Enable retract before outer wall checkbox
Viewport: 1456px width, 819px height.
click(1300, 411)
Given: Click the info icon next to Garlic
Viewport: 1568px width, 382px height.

────────

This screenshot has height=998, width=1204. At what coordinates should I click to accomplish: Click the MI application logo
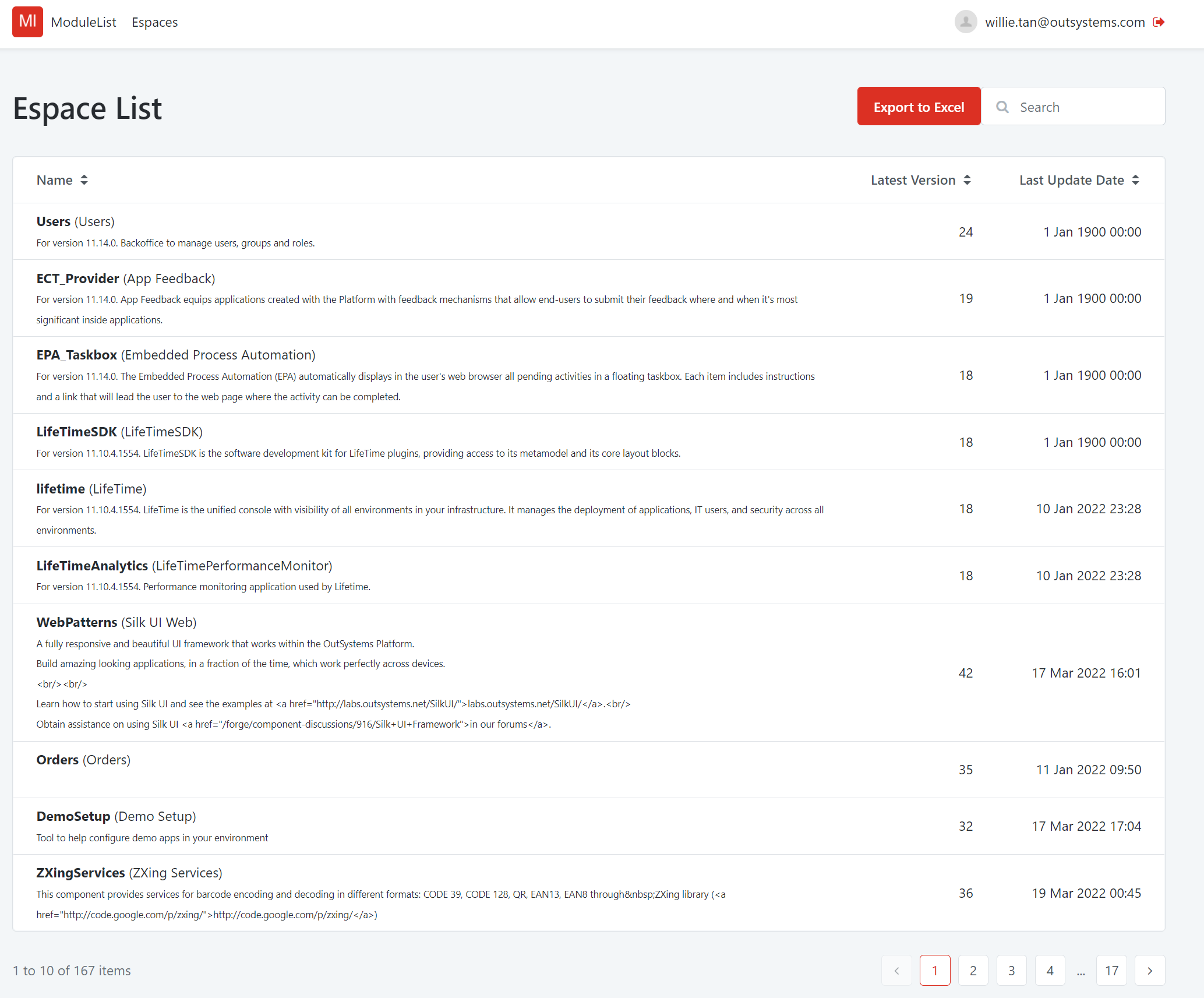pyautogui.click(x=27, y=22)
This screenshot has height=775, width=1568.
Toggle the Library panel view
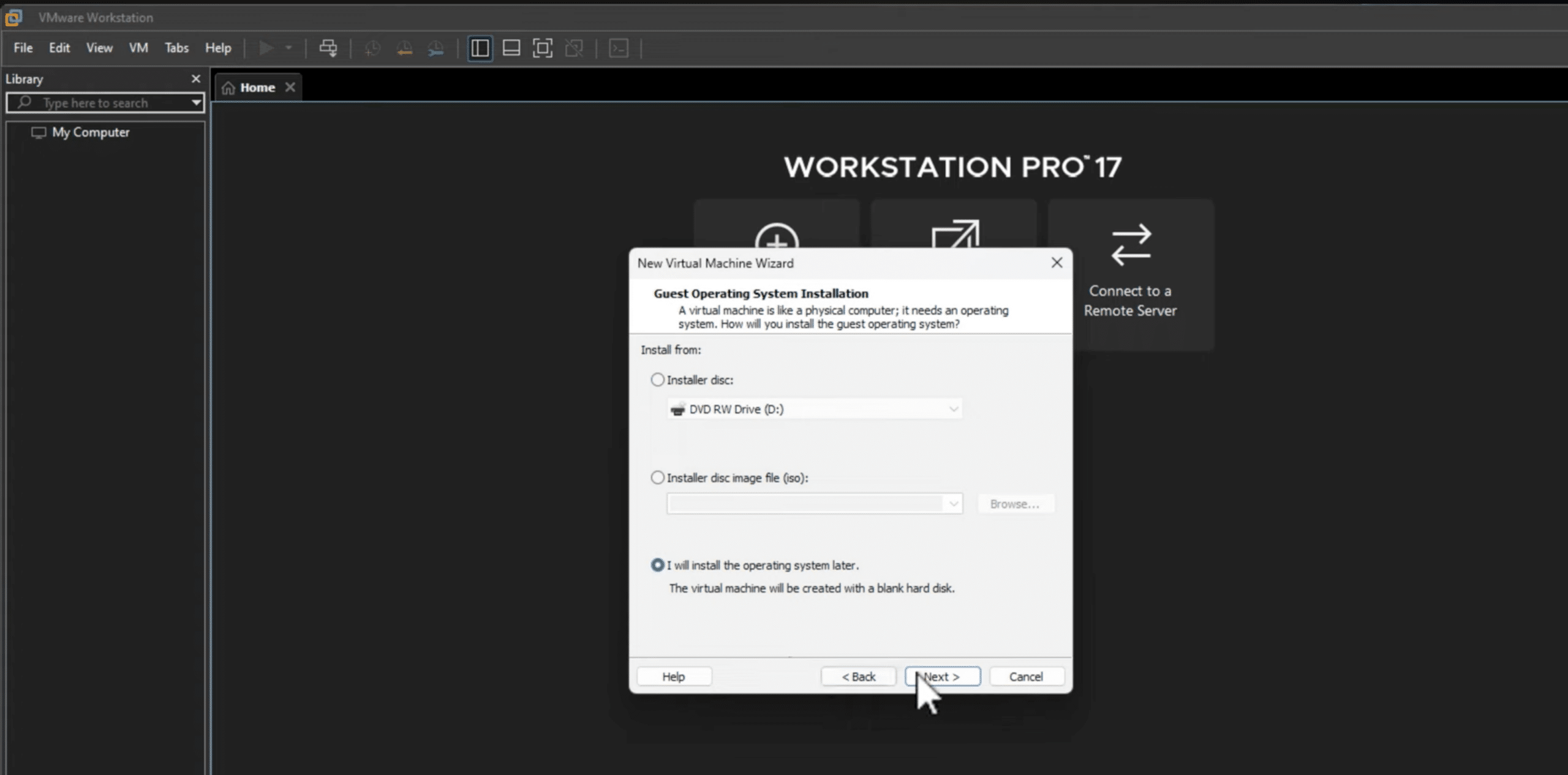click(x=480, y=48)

────────

--- PROBLEM TO SOLVE ---
Output the lines above between the one holding "Given: Click the info icon next to Garlic" and the one holding "Viewport: 1568px width, 382px height.", inclusive, with nothing before or after them.

--- SOLVED PROBLEM ---
Given: Click the info icon next to Garlic
Viewport: 1568px width, 382px height.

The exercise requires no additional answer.